DRISHTI — Deep Remote-sensing Intelligence System for Holistic Task Integration

A Scalable Remote Sensing Vision-Language Model for Unified Spatial Reasoning

🥈 Awarded Silver Medal at Inter IIT Tech Meet 14.0

DRISHTI is a state-of-the-art Remote Sensing Vision-Language Model (RS-VLM) that unifies image-, region-, and pixel-level tasks for satellite and aerial imagery analysis.
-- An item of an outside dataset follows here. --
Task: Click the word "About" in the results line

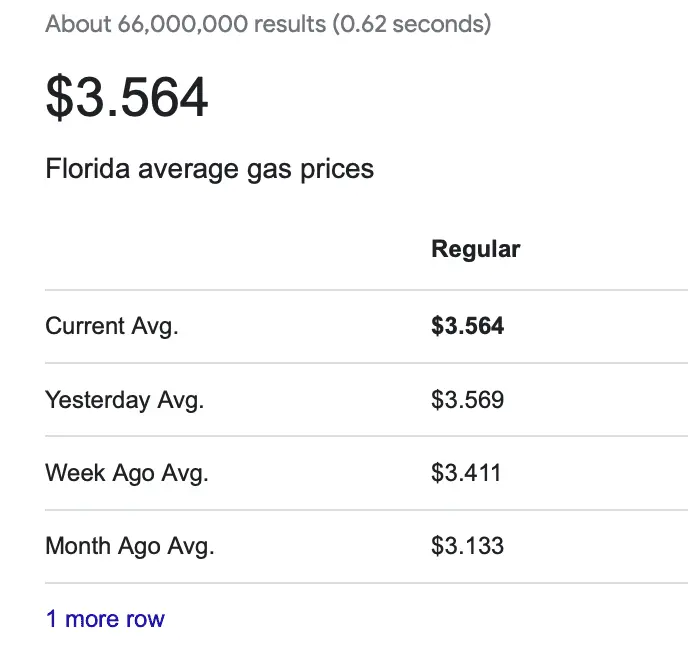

It addresses the challenges of ultra-high-resolution imagery's token explosion and heterogeneous modalities (optical/SAR), enabling unified spatial reasoning across diverse remote sensing applications.

Key Features

Component	Description
DRISHTI	Unified RS-VLM integrating optical and SAR understanding at image, region, and pixel levels
STP (Spatial Token Pruning)	Single-pass token pruning that preserves multiple salient regions while reducing visual compute by up to 50%
EarthMind-4B	Structured Visual Question Answering (VQA) and image captioning for remote sensing imagery
RemoteSAM	Deterministic pixel reasoning for precise segmentation and oriented bounding box localization
Vyoma Interface	Natural language interface supporting grounded exploration of large RS scenes
Task Classifier	BERT-based automatic query routing to the appropriate model (caption/vqa/grounding/area)

Technical Highlights

Spatial Token Pruning (STP)

Unlike iterative zooming approaches, STP is a single-pass method that:

Analyzes attention patterns across transformer layers (layers 19-29)
Generates gradient-weighted attention maps to identify salient regions
Dynamically selects relevant image tiles based on query context
Reduces visual compute by up to 50% while preserving task-critical information
Supports ultra-high-resolution imagery through intelligent tile selection

Multi-Task Support

DRISHTI handles diverse remote sensing tasks through unified inference:

Caption: Generate descriptive captions for satellite imagery
VQA: Answer visual questions with binary, numeric, or semantic responses
Grounding: Locate objects with precise segmentation masks and oriented bounding boxes
Area Calculation: Compute geographic areas from segmentation masks

Quick Start

Prerequisites

Docker and Docker Compose
NVIDIA GPU with CUDA support
NVIDIA Container Toolkit (nvidia-container-toolkit)
Ensure that docker is configured to use NVIDIA runtime by doing sudo nvidia-ctk runtime configure --runtime=docker && sudo systemctl restart docker
At least 16GB GPU VRAM (recommended: 24GB+)
~20GB disk space for model weights

One-Command Deployment

# Clone the repository
git clone https://github.com/4adex/drishti.git
cd drishti

# IMPORTANT: Change the server ip in env if deploying in a remote machine
# Run the setup script
./setup.sh

This will:

Download model weights (~15GB) from Hugging Face
Build Docker images for backend and frontend
Start all services

Access the Application

Once running:

Frontend: http://localhost:3000
Backend API: http://localhost:8000
API Documentation: http://localhost:8000/docs

Deployment Options

Detached Mode (Background)

# Start in background
./setup.sh -d

# View logs
./setup.sh --logs

# Stop services
./setup.sh --down

Skip Downloads (If weights already exist)

./setup.sh --skip-weights

Custom Configuration

# Copy and edit environment file
cp .env.example .env

# Configure ports, GPU, etc.
nano .env

# Then run setup
./setup.sh

Environment Variables

Variable	Default	Description
`MODELS_DIR`	`./backend/models`	Path to model weights
`BACKEND_PORT`	`8000`	Backend API port
`FRONTEND_PORT`	`3000`	Frontend web port
`CUDA_VISIBLE_DEVICES`	`0`	GPU device(s) to use
`NEXT_PUBLIC_API_URL`	`http://localhost:8000`	Backend URL for frontend

Setting Up for Remote Access

When deploying on a remote server, you must configure NEXT_PUBLIC_API_URL to point to your server's public IP or domain. Otherwise, the frontend will try to connect to localhost which won't work from external clients.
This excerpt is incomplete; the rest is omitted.